Dallas Goedert, TE, South Dakota State
I’m giving the Jags a different tight end here after going with Oklahoma’s Mark Andrews in my Mock Draft 1.0. Former first-round pick Marcedes Lewis has had a great career, but he’s turning 34 this year and isn’t much of a receiving threat. I have compared Goedert to Todd Heap and Zach Ertz, two guys who can catch passes and also block. Goedert has a tremendous catch radius at 6-4, 260. He suffered a hamstring injury at the first Senior Bowl practice but should be fine to work out at the combine.
*Geron Christian, OT, Louisville
This tackle class is fluid. I could see five or six picked on Day 1. I’m anticipating Christian to get a lot of buzz at the combine. He’s going to be a riser after he shows his athleticism in drills. Christian started 39 straight games for the Cardinals, including every game as a freshman. He has great feet and a big 6-6 frame. With Mike Remmers likely staying at guard in 2018 and beyond, the Vikings have a hole at right tackle. Notre Dame’s Mike McGlinchey and Texas’ Connor Williams are other tackles to keep an eye on.
*Donte Jackson, CB, LSU
Jackson is another prospect I expect will rise at the combine.
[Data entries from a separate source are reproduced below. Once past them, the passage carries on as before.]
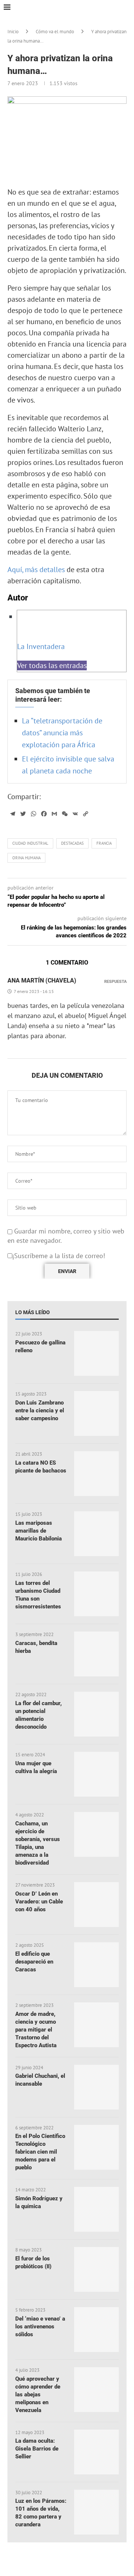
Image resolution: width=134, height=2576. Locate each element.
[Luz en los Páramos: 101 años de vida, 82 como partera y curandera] (96, 2512)
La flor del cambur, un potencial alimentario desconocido (38, 1715)
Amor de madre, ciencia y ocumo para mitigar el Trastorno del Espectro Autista (36, 2030)
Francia (104, 843)
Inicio (13, 31)
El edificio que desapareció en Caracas (34, 1961)
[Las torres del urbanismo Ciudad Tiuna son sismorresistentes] (96, 1593)
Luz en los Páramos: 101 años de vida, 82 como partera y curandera (40, 2513)
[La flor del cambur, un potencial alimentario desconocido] (96, 1714)
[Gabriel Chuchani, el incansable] (96, 2087)
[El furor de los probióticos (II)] (96, 2269)
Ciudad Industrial (30, 843)
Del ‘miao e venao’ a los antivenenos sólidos (40, 2326)
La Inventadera (41, 646)
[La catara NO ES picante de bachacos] (96, 1473)
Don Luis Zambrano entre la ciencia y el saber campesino (39, 1410)
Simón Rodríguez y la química (39, 2202)
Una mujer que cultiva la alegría (36, 1767)
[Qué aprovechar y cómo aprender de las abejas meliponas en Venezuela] (96, 2389)
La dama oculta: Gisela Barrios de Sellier (36, 2448)
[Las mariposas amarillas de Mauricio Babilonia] (96, 1533)
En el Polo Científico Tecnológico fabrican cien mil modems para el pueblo (40, 2152)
He might be the fastest player in this class. He has elite speed and physical talent, and he could help out as a returner. Jackson is only 5-11, 180, but he has a similar build to that of 2017 first-round pick Adoree’ Jackson. We know the Patriots love to trade down, so this is a spot to watch for a team trying to get Louisville quarterback Lamar Jackson. The Patriots also need a pass-rusher, and Boston College’s Harold Landry or Georgia’s Lorenzo Carter could be under consideration.
*Christian Kirk, WR, Texas A&M
The Super Bowl champs are built to contend for years to come, and they don’t have many immediate needs. I thought about tackle here, as veteran left tackle Jason Peters is coming off a torn ACL and MCL. But former fifth-round pick Halapoulivaati Vaitai showed promise down the stretch, and the offensive line as a whole played really well in the playoffs. The Eagles might part ways with Torrey Smith this offseason, which means a receiver at the end of the first round makes sense. At 5-11, Kirk isn’t a big target, but he can be a weapon in the slot and in the return game. UCLA’s Jordan Lasley is a receiver who could rise into the Day 1 discussion, too.